▶ DATA ROWS:
— start —
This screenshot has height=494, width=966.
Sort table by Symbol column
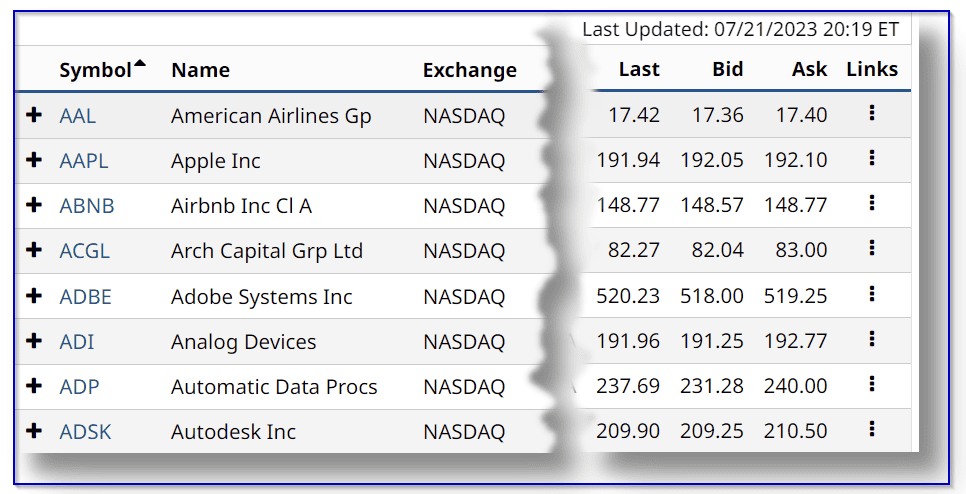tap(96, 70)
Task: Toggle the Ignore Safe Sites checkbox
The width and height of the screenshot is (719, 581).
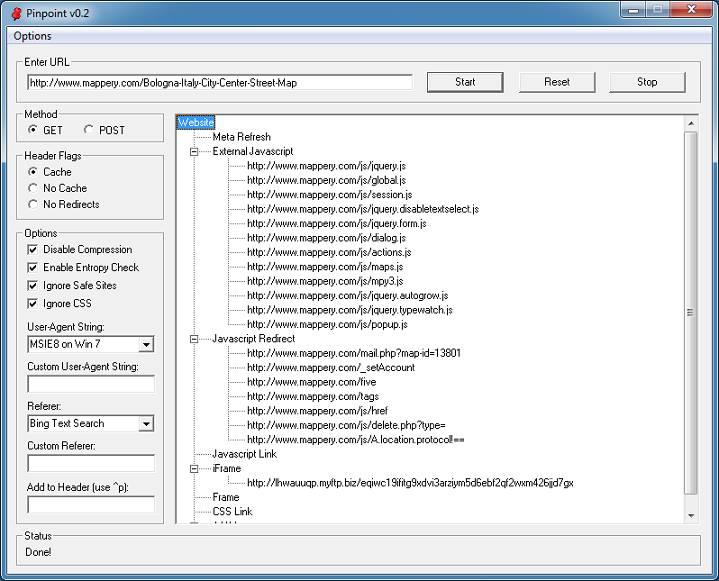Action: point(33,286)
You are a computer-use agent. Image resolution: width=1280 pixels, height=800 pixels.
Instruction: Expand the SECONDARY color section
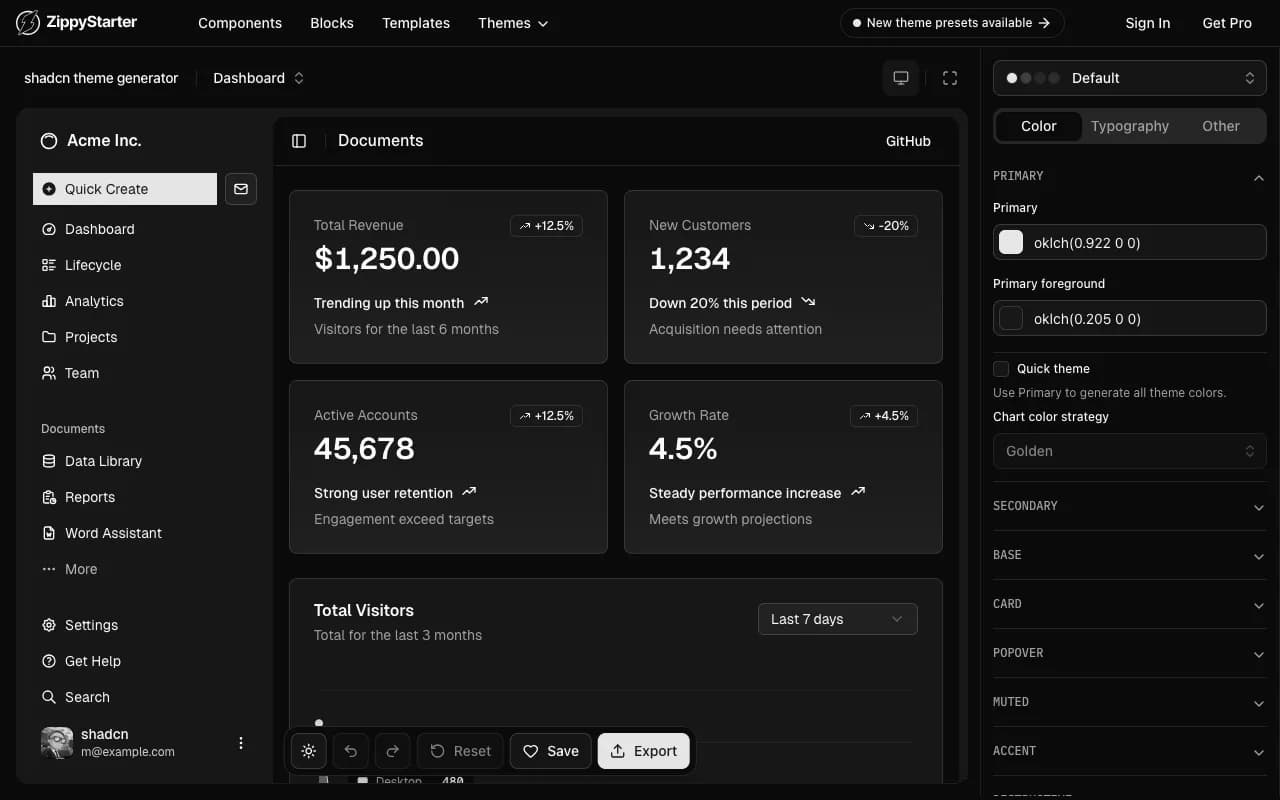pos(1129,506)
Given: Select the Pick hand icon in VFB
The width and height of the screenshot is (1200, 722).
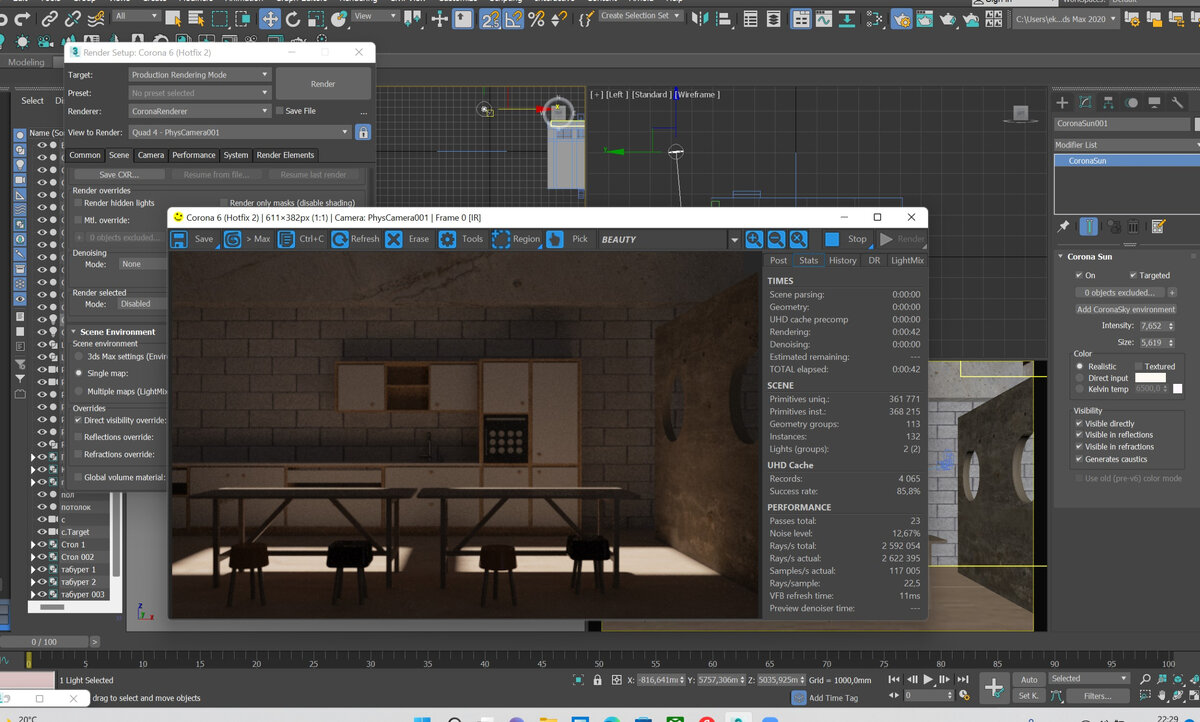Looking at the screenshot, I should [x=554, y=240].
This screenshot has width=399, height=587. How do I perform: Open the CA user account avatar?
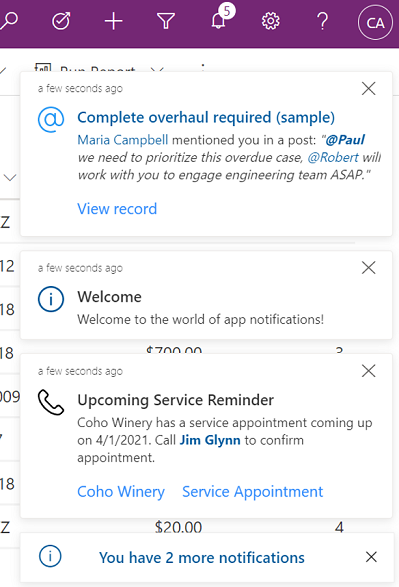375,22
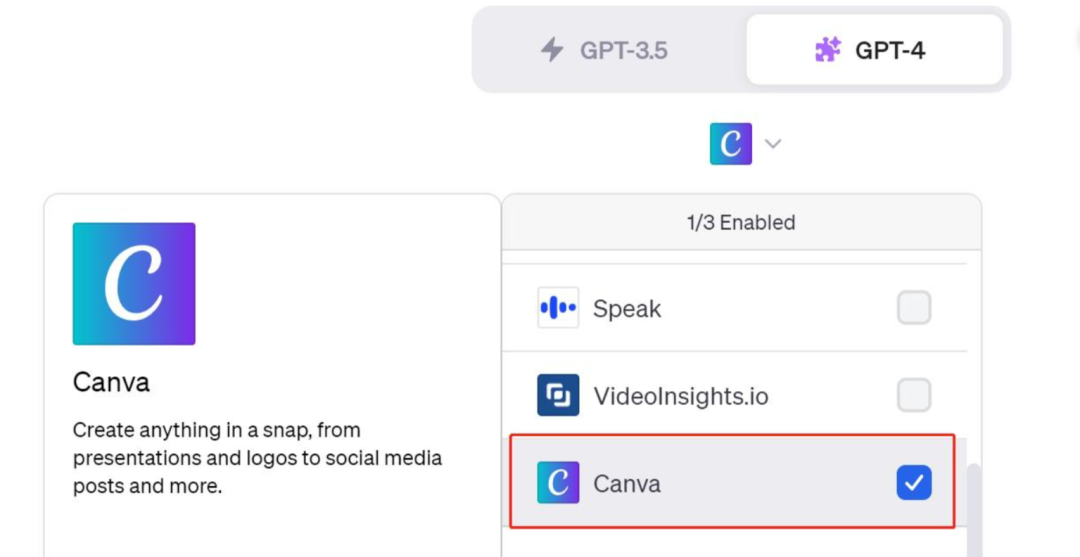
— end —
— start —
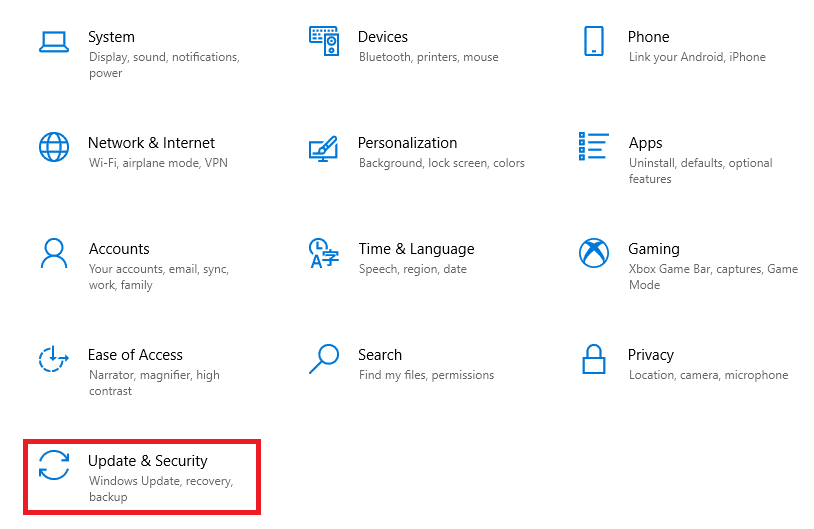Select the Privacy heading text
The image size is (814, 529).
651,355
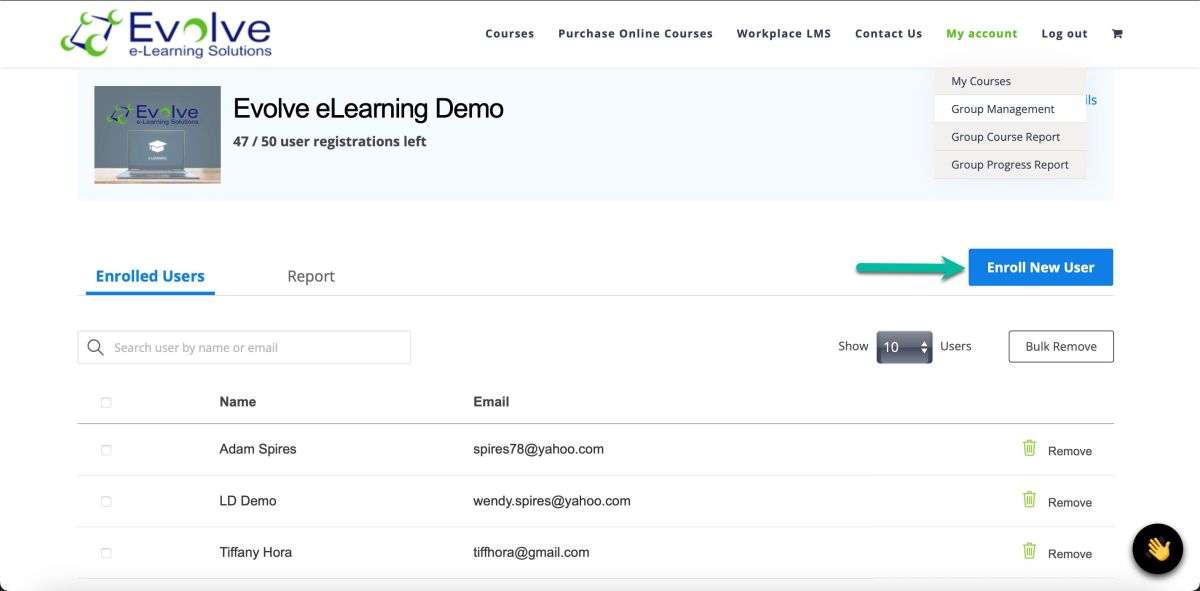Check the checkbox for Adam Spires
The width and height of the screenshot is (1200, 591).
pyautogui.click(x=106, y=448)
— end —
▶ DIRECTIONS FOR THIS TASK: Return the lines starting at the one containing "Select the Privacy heading text" and ending at the one containing "pyautogui.click(x=106, y=448)", both included, copied without any change. Omit the pictures.

▶ ANSWER TO THE TASK:
Select the Privacy heading text
The image size is (814, 529).
651,355
Check the checkbox for Adam Spires
The width and height of the screenshot is (1200, 591).
pyautogui.click(x=106, y=448)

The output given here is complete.